Odisha train accident: Trains back on track, NDRF ends operation
Train services resumed on both lines at Balasore's Bahanaga Bazaar in India on Monday following a fatal train accident that killed 275 people. The first train ran on the "down line" at 10:40 pm on Sunday night, while the "up-line" resumed at 00:05 hours on Monday. Normal traffic movement has resumed but trains are travelling at low speeds of around 10 kilometres per hour. The restoration process was carried out by sleeper rakes, poclain machines, tower cranes and over a thousand personnel.
Less than 72 hours after the train accident that has left 275 people dead, the railway tracks at Balasore’s Bahanaga Bazaar were restored by Monday morning, for both goods and passenger trains. On Friday night, the Coromandel Express had collided into a goods train, with its derailed bogeys then crashing into the onrushing Yeshwantpur-Howrah Express, in India’s worst train accident inthree decades. While the focus for the first day was the rescuing the over 1100 injured passengers, and extricating the bodies of the dead, restoration work picked up pace on Saturday.

By 10:40 pm on Sunday night, railway officials said, the first train was run on the “down line”. “The first train was run on the up-line at 00:05 hours on Monday.
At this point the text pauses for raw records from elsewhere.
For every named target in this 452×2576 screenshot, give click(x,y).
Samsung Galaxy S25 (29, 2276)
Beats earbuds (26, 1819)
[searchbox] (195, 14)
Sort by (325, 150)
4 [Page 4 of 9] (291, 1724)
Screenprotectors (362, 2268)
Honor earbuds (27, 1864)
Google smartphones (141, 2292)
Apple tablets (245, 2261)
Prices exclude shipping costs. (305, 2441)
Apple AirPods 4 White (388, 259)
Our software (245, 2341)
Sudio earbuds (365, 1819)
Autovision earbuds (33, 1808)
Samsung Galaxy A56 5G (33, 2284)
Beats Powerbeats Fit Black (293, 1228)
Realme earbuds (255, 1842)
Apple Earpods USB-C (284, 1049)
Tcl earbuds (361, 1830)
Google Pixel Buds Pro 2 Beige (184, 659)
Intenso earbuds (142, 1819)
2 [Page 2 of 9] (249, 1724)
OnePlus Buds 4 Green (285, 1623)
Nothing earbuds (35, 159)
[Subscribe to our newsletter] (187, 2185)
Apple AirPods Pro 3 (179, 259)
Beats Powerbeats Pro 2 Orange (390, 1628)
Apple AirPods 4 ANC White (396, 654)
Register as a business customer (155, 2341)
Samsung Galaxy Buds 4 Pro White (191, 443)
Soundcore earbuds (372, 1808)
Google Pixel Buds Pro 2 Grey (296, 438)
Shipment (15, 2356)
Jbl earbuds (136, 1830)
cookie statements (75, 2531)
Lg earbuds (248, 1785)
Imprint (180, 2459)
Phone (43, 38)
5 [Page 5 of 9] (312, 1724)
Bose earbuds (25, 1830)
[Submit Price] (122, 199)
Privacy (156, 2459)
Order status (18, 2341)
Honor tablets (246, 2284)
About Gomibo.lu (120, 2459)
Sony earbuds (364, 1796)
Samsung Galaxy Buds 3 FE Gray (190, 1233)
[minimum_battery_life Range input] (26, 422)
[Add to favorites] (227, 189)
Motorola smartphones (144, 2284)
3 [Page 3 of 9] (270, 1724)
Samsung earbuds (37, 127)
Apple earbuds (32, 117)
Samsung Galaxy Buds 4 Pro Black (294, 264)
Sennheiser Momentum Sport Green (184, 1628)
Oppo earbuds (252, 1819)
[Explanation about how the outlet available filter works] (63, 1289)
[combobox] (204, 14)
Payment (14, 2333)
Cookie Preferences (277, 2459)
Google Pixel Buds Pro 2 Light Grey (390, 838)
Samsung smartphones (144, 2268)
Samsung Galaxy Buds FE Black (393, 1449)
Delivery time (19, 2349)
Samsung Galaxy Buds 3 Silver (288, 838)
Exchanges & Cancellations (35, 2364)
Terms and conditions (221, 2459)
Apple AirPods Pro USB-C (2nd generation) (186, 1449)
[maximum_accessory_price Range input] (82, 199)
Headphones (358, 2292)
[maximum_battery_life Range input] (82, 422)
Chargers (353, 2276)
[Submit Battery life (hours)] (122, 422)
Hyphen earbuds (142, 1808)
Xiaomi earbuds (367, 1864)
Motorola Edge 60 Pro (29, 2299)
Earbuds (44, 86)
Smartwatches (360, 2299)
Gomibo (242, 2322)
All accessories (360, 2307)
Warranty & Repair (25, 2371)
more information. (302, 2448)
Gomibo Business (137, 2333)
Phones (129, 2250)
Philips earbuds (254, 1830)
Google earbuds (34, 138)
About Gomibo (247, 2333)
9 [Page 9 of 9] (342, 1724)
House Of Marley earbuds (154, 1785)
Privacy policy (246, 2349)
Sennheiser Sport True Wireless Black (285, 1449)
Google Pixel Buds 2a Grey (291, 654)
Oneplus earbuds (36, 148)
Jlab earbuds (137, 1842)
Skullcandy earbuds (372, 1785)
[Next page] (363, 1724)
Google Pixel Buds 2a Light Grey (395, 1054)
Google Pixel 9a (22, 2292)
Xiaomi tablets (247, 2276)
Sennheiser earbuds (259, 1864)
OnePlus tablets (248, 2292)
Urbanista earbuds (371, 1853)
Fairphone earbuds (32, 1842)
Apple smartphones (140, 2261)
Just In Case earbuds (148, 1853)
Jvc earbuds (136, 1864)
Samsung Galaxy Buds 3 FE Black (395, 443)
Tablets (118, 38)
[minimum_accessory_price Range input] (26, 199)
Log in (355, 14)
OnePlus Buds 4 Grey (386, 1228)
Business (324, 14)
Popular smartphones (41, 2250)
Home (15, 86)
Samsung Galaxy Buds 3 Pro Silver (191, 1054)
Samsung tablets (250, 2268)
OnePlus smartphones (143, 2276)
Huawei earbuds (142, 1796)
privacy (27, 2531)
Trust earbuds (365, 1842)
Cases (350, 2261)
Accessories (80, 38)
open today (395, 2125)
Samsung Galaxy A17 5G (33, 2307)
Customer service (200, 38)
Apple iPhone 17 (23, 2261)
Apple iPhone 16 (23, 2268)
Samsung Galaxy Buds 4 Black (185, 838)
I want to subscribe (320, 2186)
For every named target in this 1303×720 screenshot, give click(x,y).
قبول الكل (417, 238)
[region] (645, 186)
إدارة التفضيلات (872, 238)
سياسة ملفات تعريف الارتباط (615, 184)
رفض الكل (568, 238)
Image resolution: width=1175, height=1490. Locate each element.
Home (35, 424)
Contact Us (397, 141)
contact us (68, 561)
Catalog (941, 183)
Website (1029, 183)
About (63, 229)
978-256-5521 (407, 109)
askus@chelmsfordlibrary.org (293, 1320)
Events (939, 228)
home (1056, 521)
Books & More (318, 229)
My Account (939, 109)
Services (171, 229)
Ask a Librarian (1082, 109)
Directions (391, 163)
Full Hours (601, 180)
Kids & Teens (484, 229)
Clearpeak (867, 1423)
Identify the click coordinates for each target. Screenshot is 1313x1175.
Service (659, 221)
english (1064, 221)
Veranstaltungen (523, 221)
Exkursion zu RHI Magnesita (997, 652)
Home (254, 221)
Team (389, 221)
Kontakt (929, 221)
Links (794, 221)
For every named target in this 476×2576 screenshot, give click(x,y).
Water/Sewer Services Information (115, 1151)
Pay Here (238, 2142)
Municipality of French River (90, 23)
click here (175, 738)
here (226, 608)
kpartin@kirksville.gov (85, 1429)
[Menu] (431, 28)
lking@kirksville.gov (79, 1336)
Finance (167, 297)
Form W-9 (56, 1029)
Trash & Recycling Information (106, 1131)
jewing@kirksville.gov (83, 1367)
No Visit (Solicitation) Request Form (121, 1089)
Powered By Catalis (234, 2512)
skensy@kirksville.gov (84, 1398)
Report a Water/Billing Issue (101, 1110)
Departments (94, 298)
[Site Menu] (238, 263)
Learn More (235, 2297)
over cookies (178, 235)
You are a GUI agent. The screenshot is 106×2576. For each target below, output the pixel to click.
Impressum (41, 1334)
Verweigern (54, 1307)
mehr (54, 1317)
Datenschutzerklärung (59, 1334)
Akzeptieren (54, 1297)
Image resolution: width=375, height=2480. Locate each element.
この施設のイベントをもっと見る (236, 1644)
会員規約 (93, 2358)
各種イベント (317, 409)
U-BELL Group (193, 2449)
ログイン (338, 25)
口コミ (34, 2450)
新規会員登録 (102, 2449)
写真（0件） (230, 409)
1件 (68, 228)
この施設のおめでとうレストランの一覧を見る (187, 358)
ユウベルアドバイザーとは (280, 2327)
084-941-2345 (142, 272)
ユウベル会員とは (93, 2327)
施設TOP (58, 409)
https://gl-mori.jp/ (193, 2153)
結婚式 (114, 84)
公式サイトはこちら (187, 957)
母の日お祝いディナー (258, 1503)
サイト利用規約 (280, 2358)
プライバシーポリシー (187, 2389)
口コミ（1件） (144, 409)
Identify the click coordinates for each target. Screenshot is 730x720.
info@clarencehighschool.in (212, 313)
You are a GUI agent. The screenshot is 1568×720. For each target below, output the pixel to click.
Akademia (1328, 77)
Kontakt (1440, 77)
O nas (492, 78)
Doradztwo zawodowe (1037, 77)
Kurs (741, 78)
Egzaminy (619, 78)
Normal traffic movement has resumed on both lines,” officials of the South Eastern Railways said.
Union Railways Minister Vaishnaw was at the spot on Sunday night as the first trains passed and said, “Already three trains have passed. We have to take it towards absolute normalisation.”
South Eastern railways officials said that though train services have resumed, those passing through the affected stretch were traveling at low speeds for now, around 10 kilometres per hour. “This is normal. There is still some work to do. The speed of trains will increase gradually,” an official said.
Officials said that the challenge that confronted them was 600 metres of track being uprooted. “We have worked non stop in the searing heat,” said chief public relations officer A Choudhary. Sleeper rakes, poclain machines, tower cranes, and over a thousand personnel were pushed into service in the restoration process. By Sunday evening, the overhead electric lines had been restored serviceably, officials said.
By Monday afternoon, several passenger trains had used the route, but among the first was the Howrah Puri Vande Bharat Express. Inside the train that first crossed the accident site at 9:25 am, PTI reported, there was a stunned silence at the wreckage, and others sent up a silent prayer. The railway authorities had screened off the area with green cloth, but the scale of the mangled remains of the three trains were impossible to hide. “This is too painful to be watched, let alone from the comfortable confines of the Vande Bharat,” one passenger said.